Historical use of aqueous film forming foam at Royal Australian Air Force (RAAF) Base Tindal in the Northern Territory, Australia has led to per- and polyfluoroalkyl substances (PFAS) contaminating the local aquifer, which supplements the nearby community’s drinking water supply during the dry season. The remote location of the site and the scarcity of waste disposal and treatment facilities necessitated the use of an innovative process for PFAS remediation in order to minimize the amount of waste generated. As part of its response to the contamination, the Australian Department of Defence engaged ECT2 to provide dual containerized water treatment systems and a central regeneration facility to enable media reuse.

ECT2 first installed a 200 gpm modular water treatment system at each of the the two main groundwater source areas on the RAAF Base property. Maximum influent PFAS concentrations in the two areas are up to 40-50 ug/l. Regenerable ion exchange (IX) resin is used to remove PFAS compounds from the water using a lead/lag/polish treatment train arrangement.

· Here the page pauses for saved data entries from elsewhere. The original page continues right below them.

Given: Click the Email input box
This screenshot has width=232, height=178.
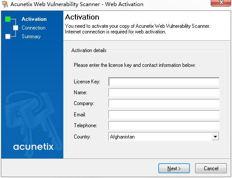Looking at the screenshot, I should (x=164, y=115).
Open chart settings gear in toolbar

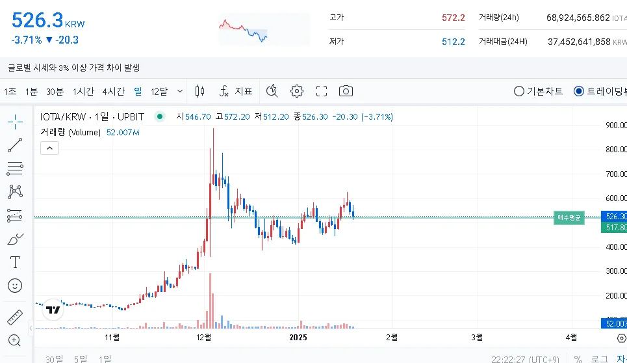point(297,91)
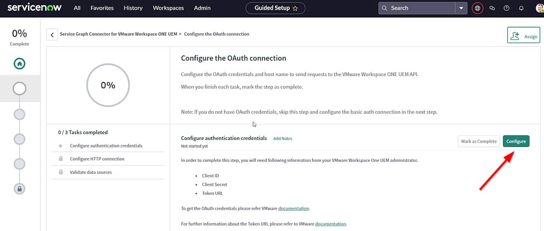
Task: Open the chat conversations icon
Action: (492, 8)
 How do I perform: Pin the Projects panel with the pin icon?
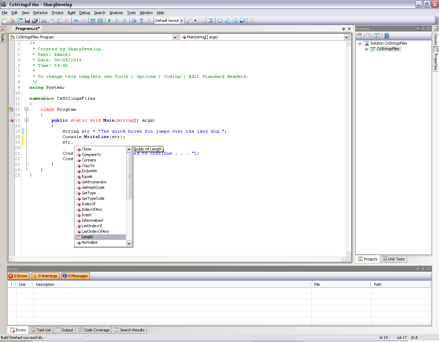point(423,28)
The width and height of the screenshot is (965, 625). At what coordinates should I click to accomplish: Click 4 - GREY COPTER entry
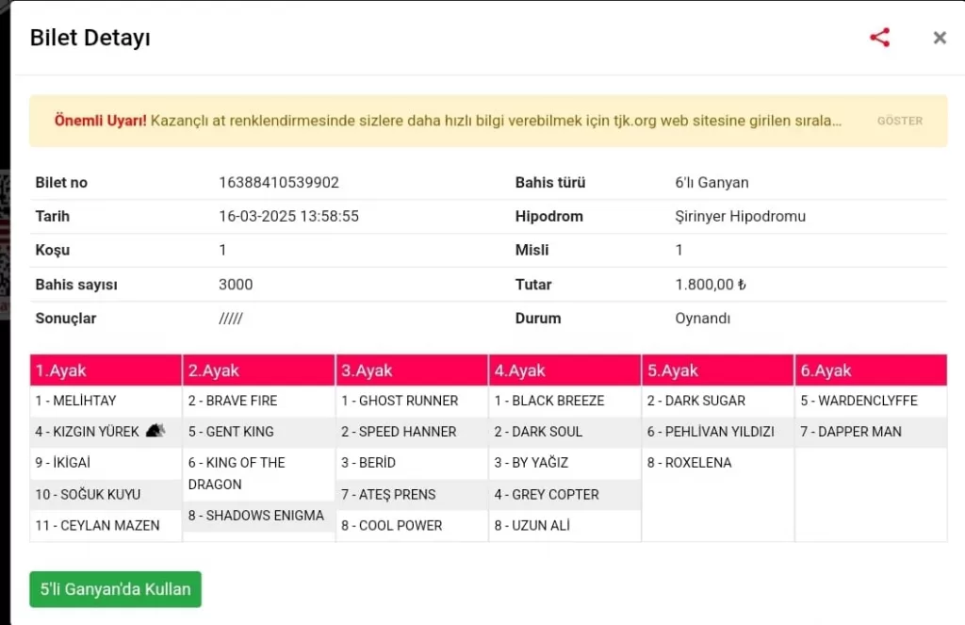click(x=547, y=494)
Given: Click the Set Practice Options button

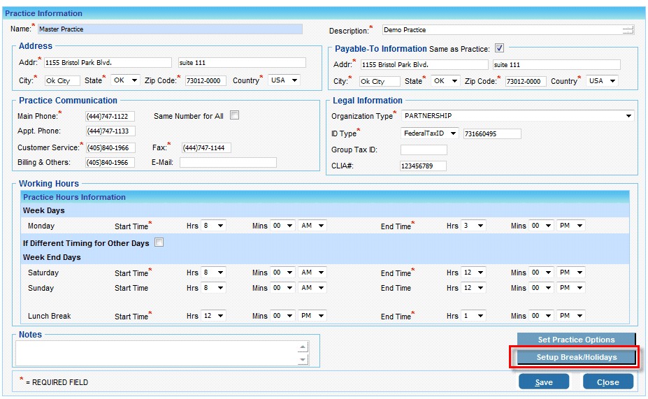Looking at the screenshot, I should click(576, 340).
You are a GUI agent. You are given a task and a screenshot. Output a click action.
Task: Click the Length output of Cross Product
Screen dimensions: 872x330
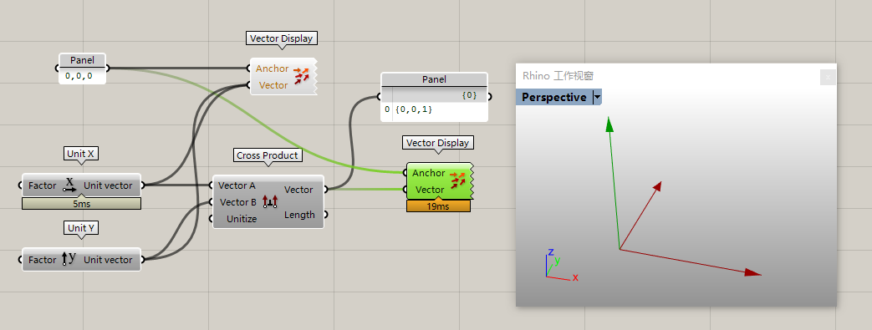pyautogui.click(x=300, y=215)
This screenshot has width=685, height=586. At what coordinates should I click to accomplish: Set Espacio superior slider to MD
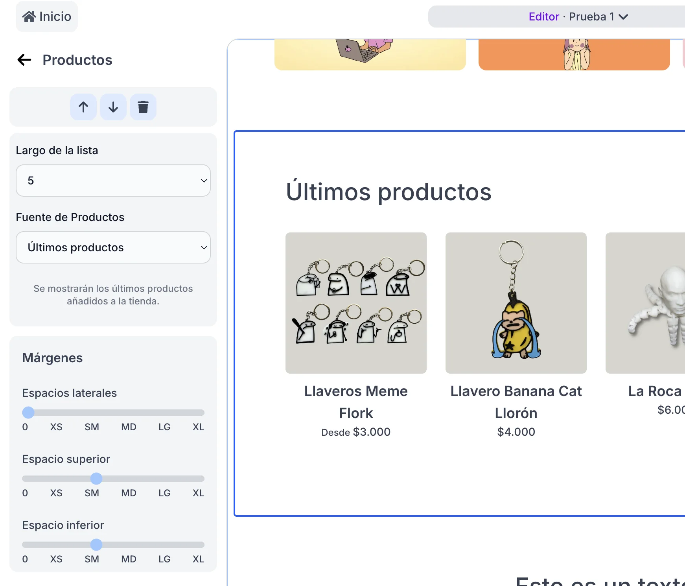(x=129, y=479)
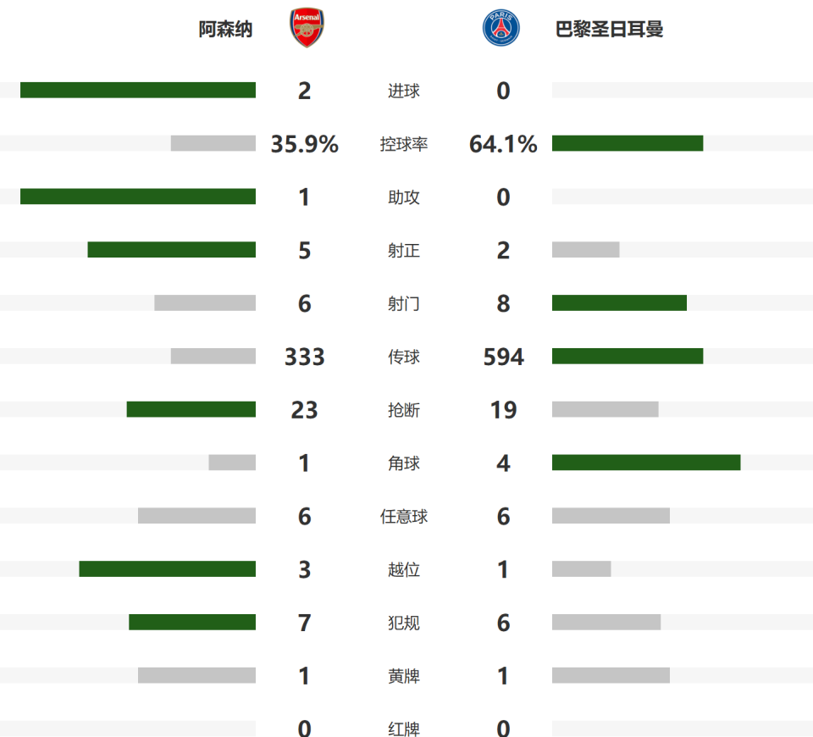Click PSG's green corner kicks bar
This screenshot has width=813, height=737.
646,463
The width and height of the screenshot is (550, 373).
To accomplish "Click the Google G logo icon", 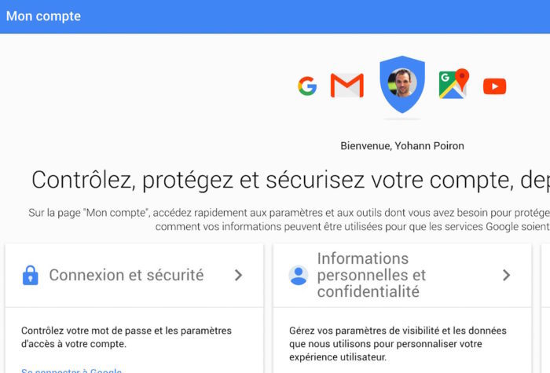I will pyautogui.click(x=307, y=86).
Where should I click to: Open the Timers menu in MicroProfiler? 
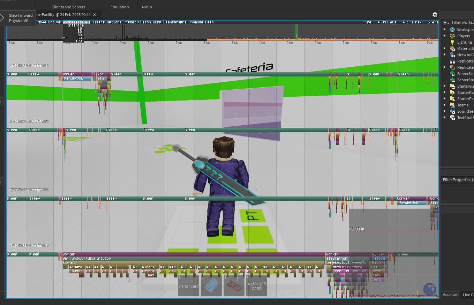coord(98,22)
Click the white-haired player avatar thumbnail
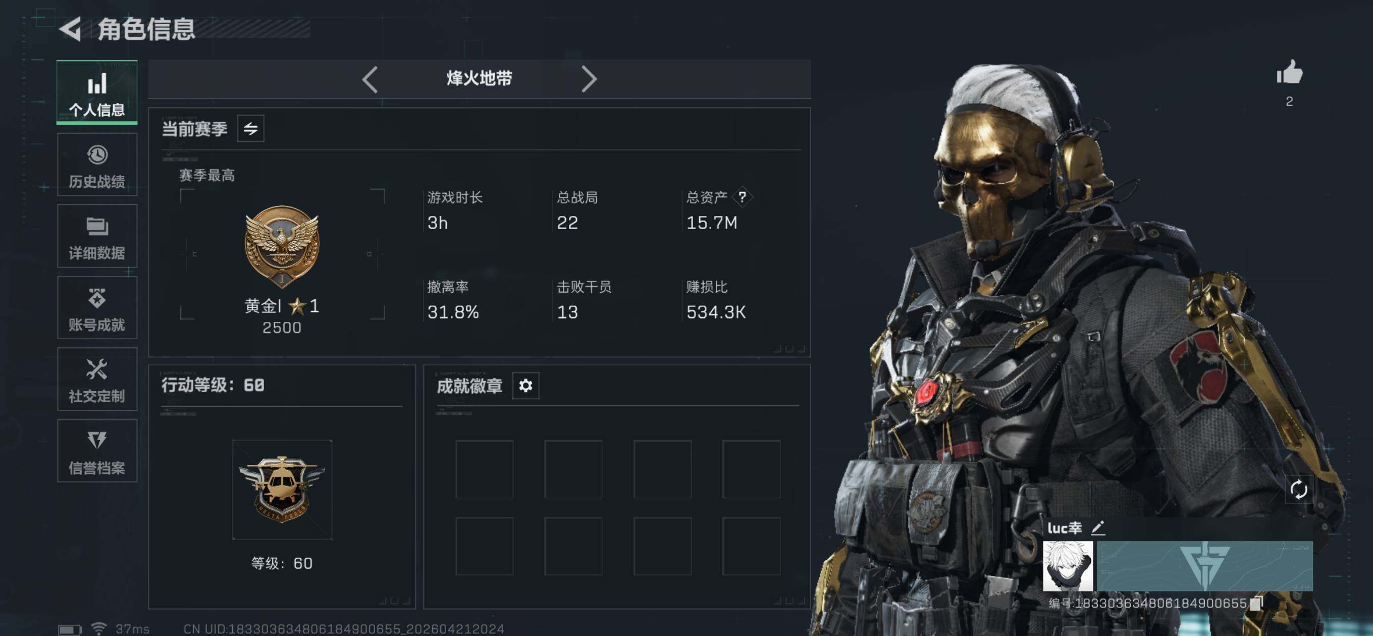 [x=1068, y=566]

The regeneration facility, installed adjacent to one of the water treatment systems, utilizes ECT2’s patented regeneration process which removes PFAS from the IX resin using a solvent-brine blend. Following media regeneration, the regenerant is recovered and the PFAS is superloaded into a highly concentrated solid waste.

Over 18 months and 815 million liters of PFAS-contaminated water treated, there have been no detections of PFOS, PFOA, or PFHxS in exceedance of the Health Based Guidance Values in the water discharged from either of the treatment systems. A stringent controls and remote monitoring scheme allows the plants to operate 24/7 with a combined uptime of 99.4%. Owing to the innovative process design and regenerable IX resin technology, waste generation has been limited to approximately 1 liter per 10,000,000 liters of PFAS-contaminated water treated.